:: Records shown

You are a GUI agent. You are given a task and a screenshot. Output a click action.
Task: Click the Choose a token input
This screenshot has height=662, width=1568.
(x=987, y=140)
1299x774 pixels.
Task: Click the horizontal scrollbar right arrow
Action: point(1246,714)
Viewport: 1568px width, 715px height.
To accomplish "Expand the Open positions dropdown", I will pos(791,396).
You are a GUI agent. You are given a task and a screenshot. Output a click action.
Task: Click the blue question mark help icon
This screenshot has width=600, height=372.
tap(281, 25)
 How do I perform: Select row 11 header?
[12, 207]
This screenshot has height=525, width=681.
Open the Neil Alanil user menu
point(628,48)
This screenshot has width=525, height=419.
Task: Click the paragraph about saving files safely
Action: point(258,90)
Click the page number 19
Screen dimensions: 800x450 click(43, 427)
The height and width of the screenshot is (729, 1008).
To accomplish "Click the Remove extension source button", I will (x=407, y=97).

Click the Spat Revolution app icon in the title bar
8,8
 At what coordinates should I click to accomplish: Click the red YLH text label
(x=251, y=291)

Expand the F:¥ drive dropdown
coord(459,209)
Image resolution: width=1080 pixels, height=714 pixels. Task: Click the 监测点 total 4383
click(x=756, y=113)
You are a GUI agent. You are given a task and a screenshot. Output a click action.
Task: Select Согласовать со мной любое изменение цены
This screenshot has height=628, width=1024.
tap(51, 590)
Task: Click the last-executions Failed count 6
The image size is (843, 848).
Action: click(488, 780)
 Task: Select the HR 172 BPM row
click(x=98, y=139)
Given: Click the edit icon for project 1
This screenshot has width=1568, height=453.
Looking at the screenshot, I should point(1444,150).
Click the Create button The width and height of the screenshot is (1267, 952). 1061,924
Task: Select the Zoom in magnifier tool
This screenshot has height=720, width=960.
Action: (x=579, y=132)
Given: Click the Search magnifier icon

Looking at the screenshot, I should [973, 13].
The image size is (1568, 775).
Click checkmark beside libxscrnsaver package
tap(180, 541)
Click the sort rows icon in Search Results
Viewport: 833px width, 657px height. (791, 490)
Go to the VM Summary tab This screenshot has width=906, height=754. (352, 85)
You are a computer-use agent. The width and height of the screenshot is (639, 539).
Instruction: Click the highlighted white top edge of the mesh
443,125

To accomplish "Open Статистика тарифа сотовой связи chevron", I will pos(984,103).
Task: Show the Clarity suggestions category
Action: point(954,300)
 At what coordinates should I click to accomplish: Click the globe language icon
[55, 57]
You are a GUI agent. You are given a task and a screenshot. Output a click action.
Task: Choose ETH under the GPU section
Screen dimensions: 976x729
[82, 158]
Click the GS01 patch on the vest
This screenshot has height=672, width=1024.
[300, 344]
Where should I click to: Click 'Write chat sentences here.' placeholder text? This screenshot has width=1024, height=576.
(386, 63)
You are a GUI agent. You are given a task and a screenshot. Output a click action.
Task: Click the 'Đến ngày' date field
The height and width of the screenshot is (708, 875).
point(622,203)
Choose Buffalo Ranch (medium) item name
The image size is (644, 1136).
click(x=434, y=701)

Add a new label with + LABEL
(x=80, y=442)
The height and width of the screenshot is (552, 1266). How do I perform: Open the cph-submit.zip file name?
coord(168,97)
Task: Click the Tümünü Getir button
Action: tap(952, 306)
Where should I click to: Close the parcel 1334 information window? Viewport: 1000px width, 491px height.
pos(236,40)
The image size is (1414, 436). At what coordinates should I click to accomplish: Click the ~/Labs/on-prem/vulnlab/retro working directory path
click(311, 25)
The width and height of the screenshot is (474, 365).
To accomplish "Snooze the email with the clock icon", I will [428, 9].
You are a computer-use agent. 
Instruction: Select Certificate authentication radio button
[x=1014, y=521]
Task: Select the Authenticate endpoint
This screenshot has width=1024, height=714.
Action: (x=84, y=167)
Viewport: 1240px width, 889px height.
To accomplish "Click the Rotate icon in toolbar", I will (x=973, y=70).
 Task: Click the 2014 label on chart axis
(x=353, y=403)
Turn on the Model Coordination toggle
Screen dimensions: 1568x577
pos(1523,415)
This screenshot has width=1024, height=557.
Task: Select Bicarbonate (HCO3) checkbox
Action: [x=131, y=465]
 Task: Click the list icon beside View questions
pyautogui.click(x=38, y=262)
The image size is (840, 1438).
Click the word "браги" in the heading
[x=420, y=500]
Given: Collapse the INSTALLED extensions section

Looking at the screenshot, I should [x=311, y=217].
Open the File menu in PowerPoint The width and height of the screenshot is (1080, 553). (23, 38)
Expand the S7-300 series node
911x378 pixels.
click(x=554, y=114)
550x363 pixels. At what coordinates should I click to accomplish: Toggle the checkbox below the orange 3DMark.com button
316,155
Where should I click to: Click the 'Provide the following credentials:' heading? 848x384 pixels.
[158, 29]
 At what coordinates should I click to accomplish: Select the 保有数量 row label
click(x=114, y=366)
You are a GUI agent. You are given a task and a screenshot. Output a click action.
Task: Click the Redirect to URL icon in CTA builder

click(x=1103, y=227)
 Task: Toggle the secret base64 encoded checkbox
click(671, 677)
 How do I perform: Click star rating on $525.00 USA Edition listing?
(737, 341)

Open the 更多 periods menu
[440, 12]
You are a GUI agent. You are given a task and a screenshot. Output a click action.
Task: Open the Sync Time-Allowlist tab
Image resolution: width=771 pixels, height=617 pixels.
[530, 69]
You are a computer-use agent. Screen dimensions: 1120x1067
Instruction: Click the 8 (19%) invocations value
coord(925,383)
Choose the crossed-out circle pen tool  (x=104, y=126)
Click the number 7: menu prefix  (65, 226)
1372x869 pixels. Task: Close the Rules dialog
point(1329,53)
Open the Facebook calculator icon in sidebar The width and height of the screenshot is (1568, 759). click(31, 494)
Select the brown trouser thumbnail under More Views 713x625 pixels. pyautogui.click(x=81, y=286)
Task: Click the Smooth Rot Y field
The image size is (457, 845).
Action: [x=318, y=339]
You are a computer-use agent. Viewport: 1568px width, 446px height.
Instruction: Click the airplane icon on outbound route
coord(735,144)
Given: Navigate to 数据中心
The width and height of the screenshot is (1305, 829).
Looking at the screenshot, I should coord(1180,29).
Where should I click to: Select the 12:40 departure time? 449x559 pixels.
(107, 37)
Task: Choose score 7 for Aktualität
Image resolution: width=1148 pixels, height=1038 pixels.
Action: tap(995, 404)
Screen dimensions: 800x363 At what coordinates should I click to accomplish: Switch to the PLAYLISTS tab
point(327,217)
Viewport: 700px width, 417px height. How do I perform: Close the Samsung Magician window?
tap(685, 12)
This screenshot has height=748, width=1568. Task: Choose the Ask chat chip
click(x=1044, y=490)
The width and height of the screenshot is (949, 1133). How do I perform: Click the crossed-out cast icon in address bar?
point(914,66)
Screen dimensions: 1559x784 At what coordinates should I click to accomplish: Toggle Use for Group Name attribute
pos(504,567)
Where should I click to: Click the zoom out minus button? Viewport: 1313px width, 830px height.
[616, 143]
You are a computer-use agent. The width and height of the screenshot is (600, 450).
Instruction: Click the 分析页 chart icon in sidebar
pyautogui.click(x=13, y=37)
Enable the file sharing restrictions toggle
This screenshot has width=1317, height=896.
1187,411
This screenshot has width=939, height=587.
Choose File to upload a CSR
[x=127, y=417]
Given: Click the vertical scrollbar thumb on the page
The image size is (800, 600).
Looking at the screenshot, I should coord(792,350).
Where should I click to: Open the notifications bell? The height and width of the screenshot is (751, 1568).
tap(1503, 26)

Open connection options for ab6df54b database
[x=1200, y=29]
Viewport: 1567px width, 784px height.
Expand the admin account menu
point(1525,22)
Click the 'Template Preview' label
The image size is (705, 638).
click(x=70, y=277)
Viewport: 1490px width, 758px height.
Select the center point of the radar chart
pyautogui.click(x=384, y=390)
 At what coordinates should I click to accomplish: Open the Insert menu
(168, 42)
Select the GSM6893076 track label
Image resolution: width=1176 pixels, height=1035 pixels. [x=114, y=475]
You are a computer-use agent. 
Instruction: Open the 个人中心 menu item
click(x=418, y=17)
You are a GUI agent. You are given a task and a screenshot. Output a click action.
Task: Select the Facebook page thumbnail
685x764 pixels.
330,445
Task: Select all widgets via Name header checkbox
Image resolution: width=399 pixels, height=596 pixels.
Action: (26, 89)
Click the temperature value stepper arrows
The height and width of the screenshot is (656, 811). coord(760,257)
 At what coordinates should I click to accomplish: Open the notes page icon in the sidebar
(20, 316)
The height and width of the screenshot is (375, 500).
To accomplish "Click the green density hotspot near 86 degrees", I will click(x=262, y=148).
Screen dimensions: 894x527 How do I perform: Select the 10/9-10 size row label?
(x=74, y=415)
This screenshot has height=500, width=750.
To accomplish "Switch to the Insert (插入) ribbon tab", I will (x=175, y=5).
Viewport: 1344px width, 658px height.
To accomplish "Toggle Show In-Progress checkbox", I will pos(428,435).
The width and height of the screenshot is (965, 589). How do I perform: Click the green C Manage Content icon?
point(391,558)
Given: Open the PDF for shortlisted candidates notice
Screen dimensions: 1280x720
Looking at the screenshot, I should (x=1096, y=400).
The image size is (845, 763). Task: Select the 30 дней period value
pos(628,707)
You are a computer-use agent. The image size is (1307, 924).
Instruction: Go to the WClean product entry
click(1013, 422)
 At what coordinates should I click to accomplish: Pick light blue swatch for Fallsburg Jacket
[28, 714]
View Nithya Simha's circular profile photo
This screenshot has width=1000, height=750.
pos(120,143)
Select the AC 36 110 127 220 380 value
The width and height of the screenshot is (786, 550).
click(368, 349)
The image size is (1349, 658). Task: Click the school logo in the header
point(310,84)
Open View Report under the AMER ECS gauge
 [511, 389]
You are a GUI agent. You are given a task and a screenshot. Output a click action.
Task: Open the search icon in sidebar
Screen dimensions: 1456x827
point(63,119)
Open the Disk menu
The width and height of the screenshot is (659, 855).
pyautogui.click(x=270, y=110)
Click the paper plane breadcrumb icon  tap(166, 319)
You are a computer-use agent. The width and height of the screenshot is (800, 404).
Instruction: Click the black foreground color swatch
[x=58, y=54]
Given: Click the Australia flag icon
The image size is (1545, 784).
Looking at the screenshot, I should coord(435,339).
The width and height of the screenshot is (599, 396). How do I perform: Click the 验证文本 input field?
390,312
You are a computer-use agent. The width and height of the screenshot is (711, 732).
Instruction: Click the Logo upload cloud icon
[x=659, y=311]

::::

■ **What to work on**: The expected answer is a number and nothing else: how many lines above include the word "thumbnail".

■ **Solution for this problem**: 2